Lo ha precisato la Corte d'Appello di Napoli, terza sezione penale, nella sentenza del 23 marzo 2016 n. 3051 (qui sotto allegata), assolvendo un avvocato dal reato di patrocinio infedele ex art. 380 c.p.

I clienti del patrocinatore avevano evidenziato che, nell'ambito di un procedimento per esproprio immobiliare, l'avvocato, rendendosi infedele ai sui doveri professionali, si era fatto versare somme di denaro per un importo complessivo di Euro 20.000,00, affermando che tali somme sarebbero servite per sospendere la procedura stessa ed evitando così la vendita all'asta di un immobile.
Tuttavia, secondo gli assistiti, il legale non aveva svolto alcuna concreta attività processuale o stragiudiziale  nel loro interesse, arrecando loro nocumento.

Sulla base di tali elementi di fatto il primo giudice aveva ritenuto provata la penale responsabilità dell'imputato in ordine al reato a lui ascritto, osservando che egli, decidendosi a proporre opposizione all'esecuzione solo dopo oltre due anni dal conferimento dell'incarico professionale, ha recato nocumento alle persone offese, impedendo ad esempio loro di chiedere la conversione del pignoramento, di conoscere tempestivamente le possibili strategie difensive, di conoscere tempestivamente l'avviso della fissazione dell'asta.
Tuttavia, evidenzia l'avvocato, non vi è prova che vi sia un danno delle persone offese addebitabile al legale, non essendo stata esperita alcuna attività di indagine volta ad accertare le reali possibilità di sospendere, bloccare o annullare la procedura esecutiva.

In effetti, precisano i giudici della Corte partenopea, il comportamento dell'imputato è stato gravemente inadempiente rispetto ai propri doveri professionali, avendo egli presentato l'opposizione all'esecuzione dopo oltre due anni dal conferimento dell'incarico professionale, senza un'apparente ragione e nonostante l'ingente somma che si era fatto nel frattempo versare dai clienti.

Tuttavia, va evidenziato che, per la configurabilità del delitto  in esame, non è sufficiente il mero inadempimento dei propri obblighi professionali, per quanto grave, ma è invece altresì necessario che tale inadempimento abbia creato un concreto danno al proprio cliente: l'art. 380 c.p. punisce, invero, il comportamento del patrocinatore che "rendendosi infedele ai suoi doveri professionali, arreca nocumento agli interessi della parte da lui difesa, assistita o rappresentata dinanzi all'autorità giudiziaria".

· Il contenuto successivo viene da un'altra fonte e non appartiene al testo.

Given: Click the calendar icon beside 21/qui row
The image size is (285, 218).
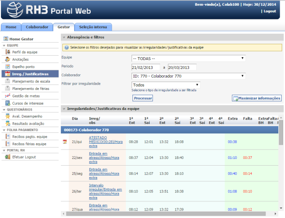Looking at the screenshot, I should (65, 142).
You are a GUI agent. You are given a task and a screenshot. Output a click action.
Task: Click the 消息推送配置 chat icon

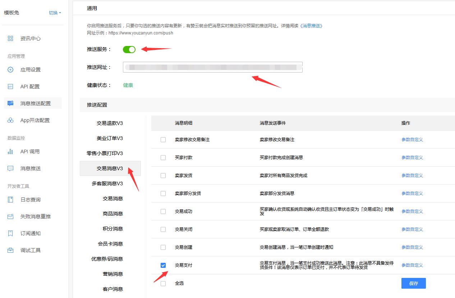click(10, 103)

La stessa giurisprudenza, ad esempio, (cfr. Cass. sez. 6, sent. n. 26542 del 16/06/2015) ha ritenuto non configurabile il reato di patrocinio infedele pur quando sia accertata la dolosa astensione del difensore dall'attività processuale per la quale aveva ricevuto il mandato, se non vi è anche la prova del danno per gli interessi della parte, che da quella condotta sia derivato".

Nel caso di specie non emerge assolutamente che l'opposizione all'esecuzione, quando è stata finalmente proposta, sia stata rigettata per motivi legati, alla tempistica con la quale essa era stata presentata; anzi, dalla lettura dell'ordinanza emessa dal giudice dell'esecuzione si evince che le ragioni del suo rigetto sono state esclusivamente legate alla sua infondatezza.
Pertanto, non si comprende quale danno concreto le parti avrebbero subito: il fatto non sussiste.